Excerto da página =>

PORQUE SE JOGA TÃO POUCO EM PORTUGAL?
Record confrontou treinadores, Liga, Conselho de Arbitragem e FPF sobre o tempo útil de jogo em Portugal, o mais baixo de 37 países da Europa
Se um jogo de futebol tem, normalmente, 90 minutos, os adeptos portugueses só assistem a 45. Essa foi a conclusão do estudo do CIES Observatório do Futebol sobre o tempo útil de jogo em 37 campeonatos europeus. A Liga NOS está em último lugar com 50,9% - uma análise referente às primeiras 10 jornadas do campeonato e com dados ‘InStat’. Este valor foi o ponto de partida para esta reportagem de Record: quais as razões para tantas paragens? De quem é a culpa? Que soluções existem? As respostas foram dadas pelos treinadores, pela Liga Portugal, pela Federação Portuguesa de Futebol e pelo Conselho de Arbitragem.

Dados fornecidos =>
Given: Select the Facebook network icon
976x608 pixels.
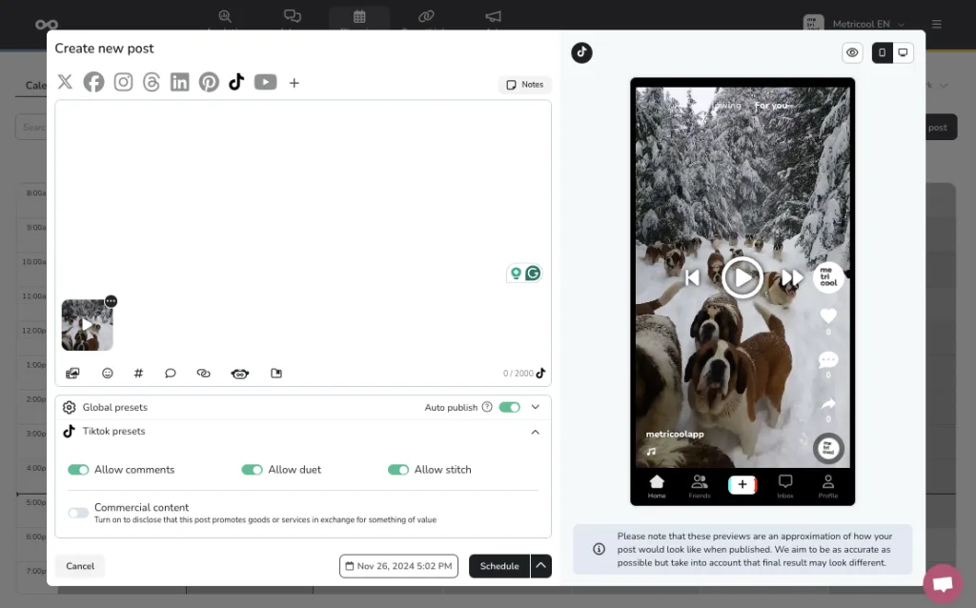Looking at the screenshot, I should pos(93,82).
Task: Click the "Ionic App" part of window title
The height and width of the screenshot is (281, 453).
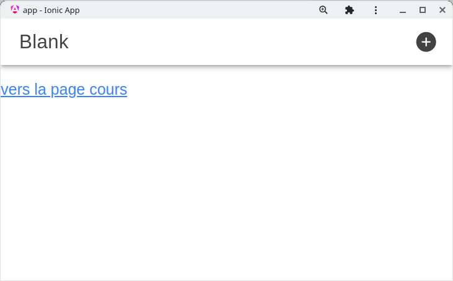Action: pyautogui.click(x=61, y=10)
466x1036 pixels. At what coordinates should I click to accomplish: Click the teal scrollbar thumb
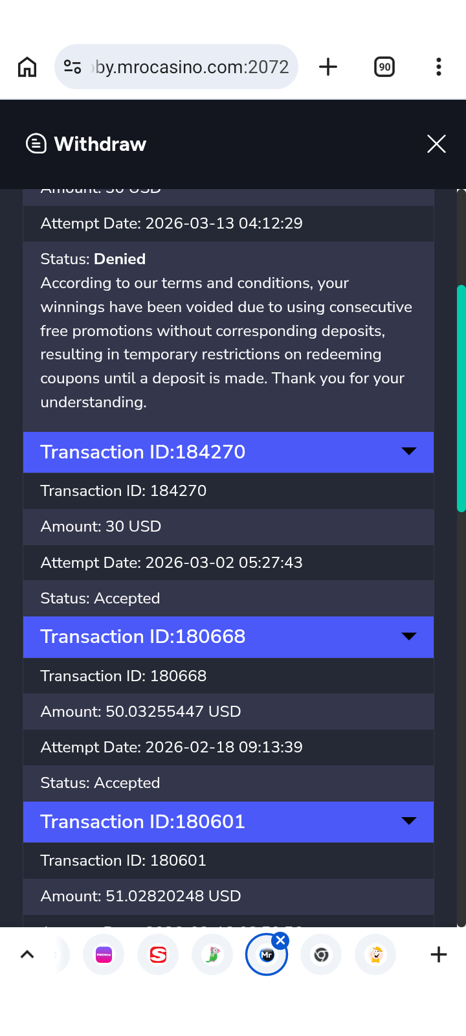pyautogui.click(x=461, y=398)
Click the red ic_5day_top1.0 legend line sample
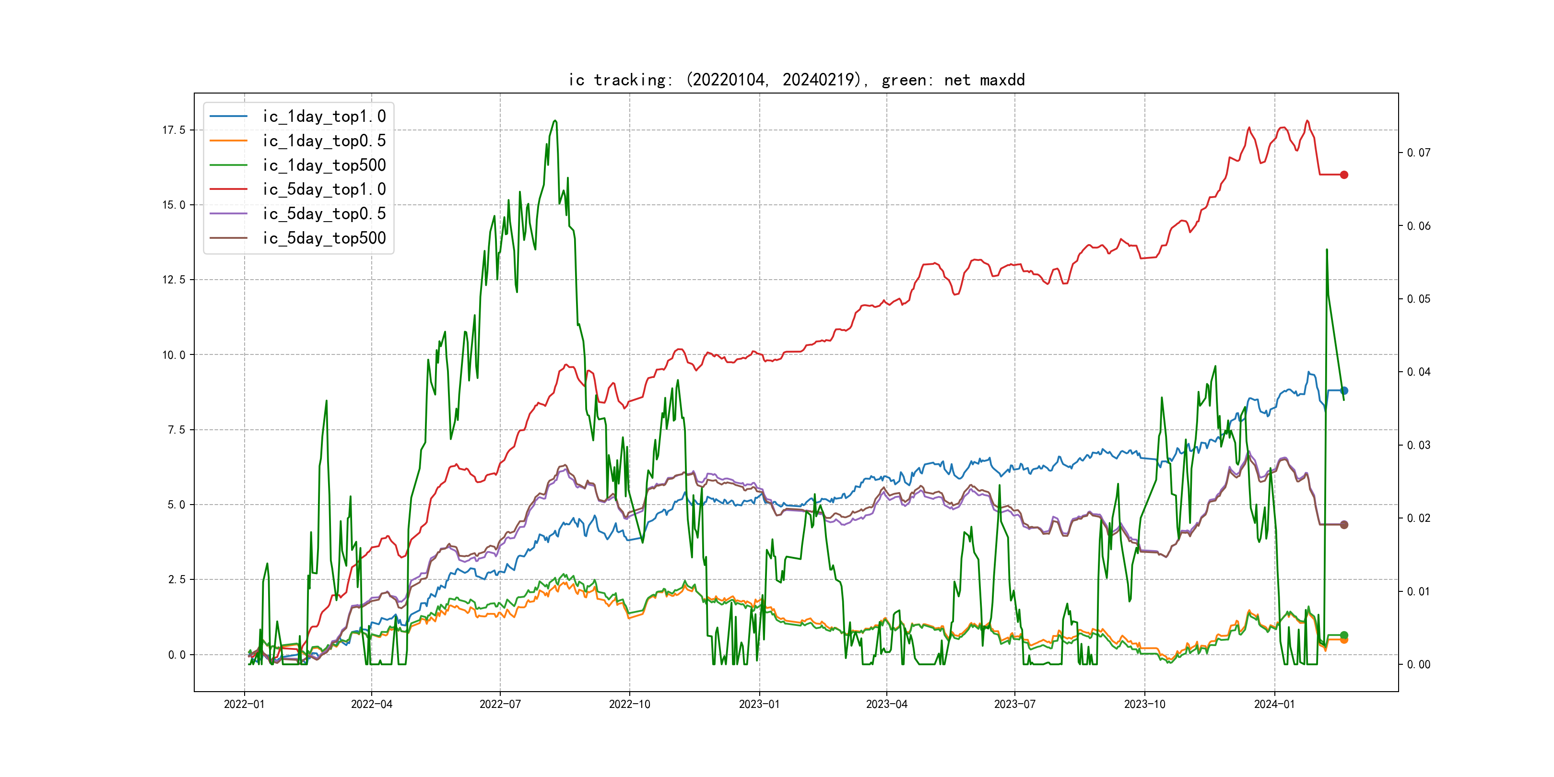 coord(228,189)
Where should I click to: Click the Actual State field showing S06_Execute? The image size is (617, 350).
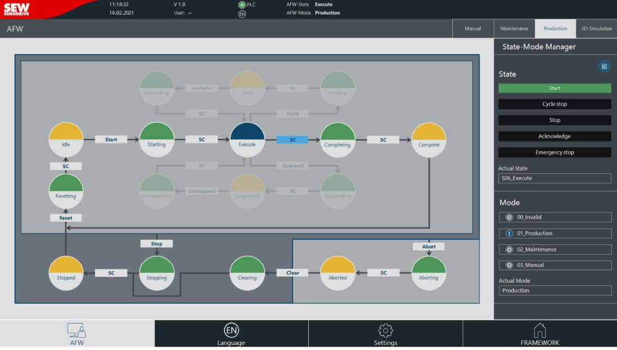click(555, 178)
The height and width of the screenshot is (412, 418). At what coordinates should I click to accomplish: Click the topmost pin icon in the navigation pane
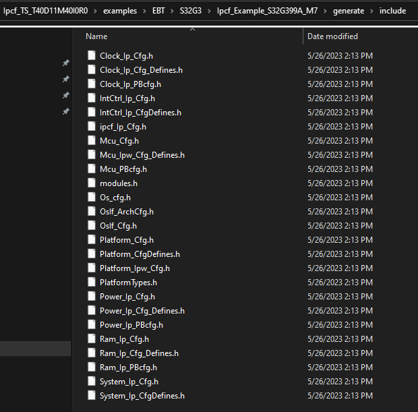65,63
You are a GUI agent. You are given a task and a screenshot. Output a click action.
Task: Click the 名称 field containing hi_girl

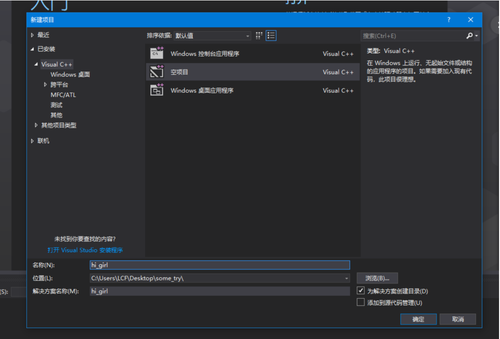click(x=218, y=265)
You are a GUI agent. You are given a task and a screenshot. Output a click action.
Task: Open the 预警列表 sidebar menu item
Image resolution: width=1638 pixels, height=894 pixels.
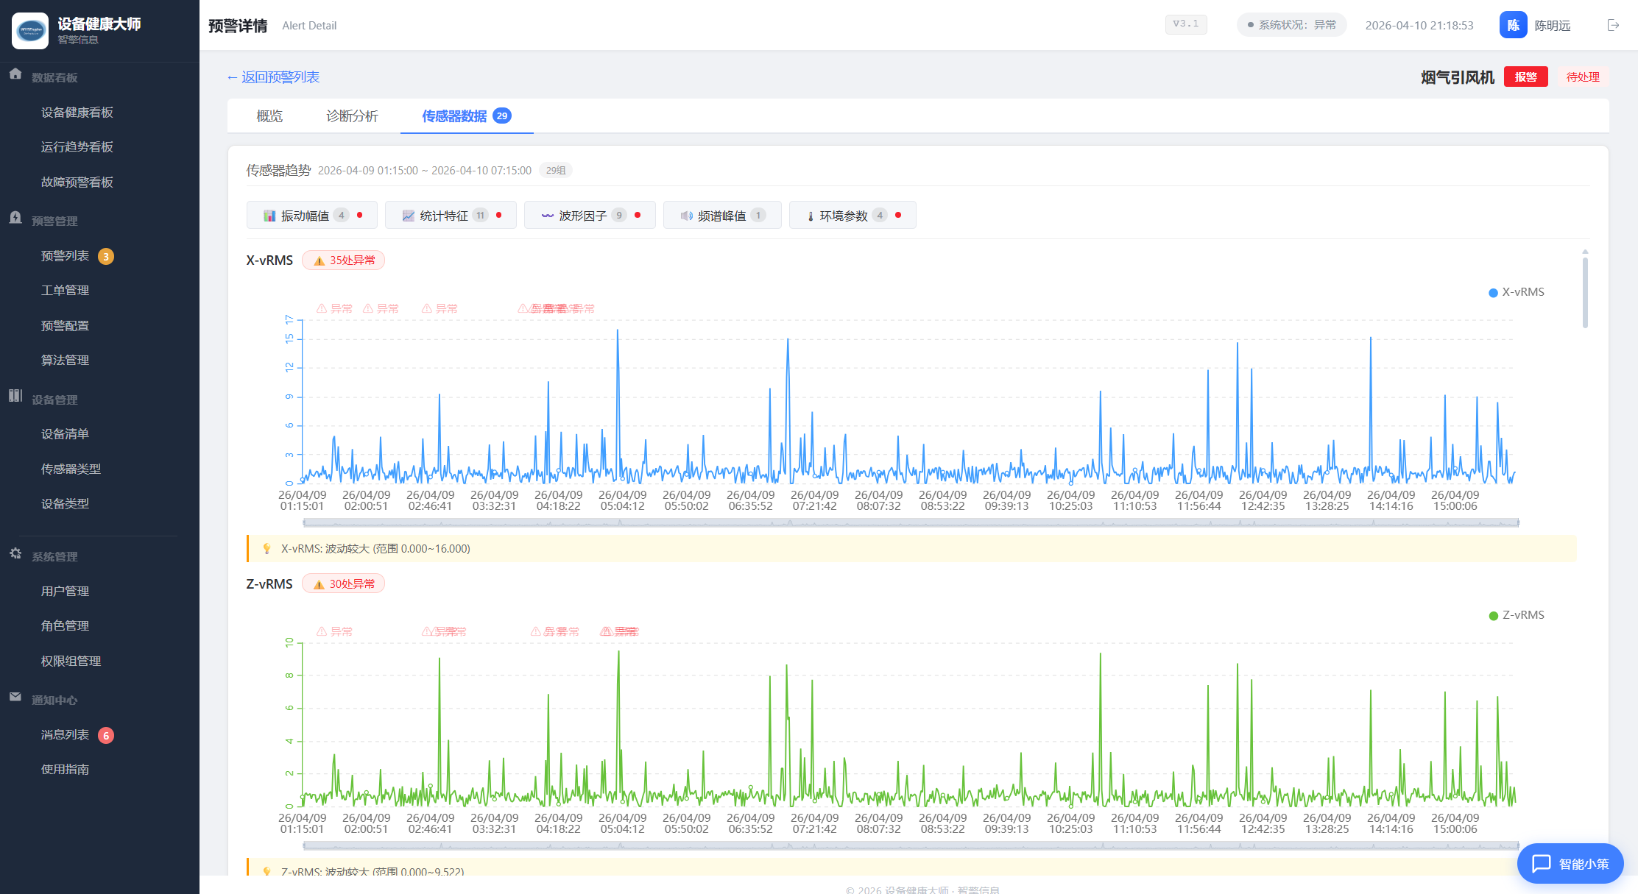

As suas tarefas =>
A. Indique todas as entidades que, segundo a última frase do excerto da página, deram as respostas à reportagem.
B. Responda com base no excerto da página:
(i) Quantos campeonatos europeus foram abrangidos pelo estudo do CIES Observatório do Futebol?
(ii) Que percentagem de tempo útil de jogo regista a Liga NOS?
(iii) A que jornadas do campeonato se refere a análise?
C. Dê seguimento ao excerto sobre o tempo útil de jogo em Portugal, começando logo após a última frase apresentada.

Lista de respostas =>
A. Os treinadores; a Liga Portugal; a Federação Portuguesa de Futebol; o Conselho de Arbitragem.

B.
(i) 37 campeonatos europeus.
(ii) 50,9%.
(iii) Às primeiras 10 jornadas do campeonato.

C.
O alerta não é de agora. Em fevereiro, Rui Vitória foi um dos que veio a público lançar a discussão. “Somos o campeonato em que menos minutos se jogam num jogo, há muitas paragens e em muitos campeonatos isso não acontece. Temos de ter a astúcia que os treinadores portugueses vão tendo, ter a capacidade de os clubes se reestruturarem melhor, apostar mais na formação e em termos coletivos deve haver uma reestruturação. Do ponto de vista financeiro vamos ter sempre essa diferença, por isso temos de apresentar melhores espetáculos, melhores campos, melhores estrutu- ras... No fundo, uma série de coisas em que podemos melhorar”, atirou o treinador do Benfica. Sérgio Conceição, treinador de outro dos grandes, defendeu que o antijogo até favorece... os mais pequenos. “É algo que beneficia sempre a equipa teoricamente menos forte. Já representei equipas do género, mas não há nenhum jogador que possa vir dizer que eu lhe pedi para se deitar no chão ou para perder tempo. É culpa de toda a gente, mas no jogo do Bessa, por exemplo, nos primeiros 15 minutos só se jogaram três ou quatro. Aí a culpa foi do árbitro e, se calhar, do treinador e dos jogadores”, acrescentou o treinador do FC Porto.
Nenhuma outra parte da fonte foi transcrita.